The three postmarks are the Old Brompton 1d PAID name stamp which was applied at the Twopenny post but the catalogue shows this type was in use in 1847, and this letter is clearly 1843.
Then the London General Post tombstone date stamp was the type in use in 1843 from January to December sans serif ID letters A to G morning duty, the date both sides of the month for 8 JY 8 1843 and finally an incomplete receiving stamp for DERBY JY 9 1843.
The letter is very legible and I find it interesting. It begins with reference to a Show at Derby, which sounds as if it is a big local occasion.
My dear son
As there are no instructions here that I am aware of relative to Ivemy & Fagge going to Derby I am afraid that the great bustle of the present time at Derby has led you to have forgotten that part of the arrangement.
I have directed Ivemy to transmit to you a letter received this morning from Abbott regarding Carrot Seed he wants – hope you both are well in health – here we are much as we were when I last written.
We join in love to you both
I have learnt this morning that Mr and Mrs Bergne will not be able to be at Derby at the times of the Show as important business at the For. Office will prevent him.
Your loving Father
Thos. Gibbs
Old Brompton
Saturd: July 8th 1843
He then adds a post script confirming what he has already written.
P.S. Your Mother has just told me Mr and Mrs Bergne will not be able to be at Derby next Week.
The queries this letter raised for me were :-
When was the Derby Show in 1843 and what type of Show was it?
An internet search revealed that it was the Royal Agricultural Show, but I could find no date available. However, from the comments in the letter, it had to have been later than the 8th July 1843.
Who was John Collison of Litchurch Farm near Derby?
I can find no information or record of this man or his farm.
Humphrey Gibbs, at the farm near Derby in 1843?

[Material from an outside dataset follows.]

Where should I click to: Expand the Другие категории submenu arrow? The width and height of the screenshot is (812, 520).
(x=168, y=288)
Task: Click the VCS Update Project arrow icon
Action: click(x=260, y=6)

I could find no direct record of him, but in another item on the internet I found a reference in a letter written to his father, Thomas Gibbs,Seeds Merchant of Half-moon street London,which mentioned his son Humphrey. This firm was very well known, and I found an image of the seal used for his business.

He had a younger brother Thomas Brandreth Gibbs who became very famous, and there is much information about him.
Mr Bergne Foreign Office London 1843?
No record of the individuals, only the office itself.
The Foreign Office was created in 1782 and became the Foreign and Commonwealth Office in 1968. It was the government department responsible for the conduct of British relations with nearly all foreign states between those dates (British colonies and dominions were dealt with by separate departments).
This information was from Wikipedia but there was no citation but this was on the National Archives website.
The paper maker STOWFORD MILL,
an internet search now using Artificial intelligence produced this information
History:
The mill was originally a corn mill, converted to a paper mill by William Dunsterville in the late 18th century.
It was later owned by Portals, and then Arjo Wiggins, who transferred operations to Stoneywood Mill in Aberdeen in 2014.
The mill was Grade II listed.
At one time Stowford Mill employed three hundred people and until the 1920s produced all the paper for postage stamps and after that for the old white five-pound notes.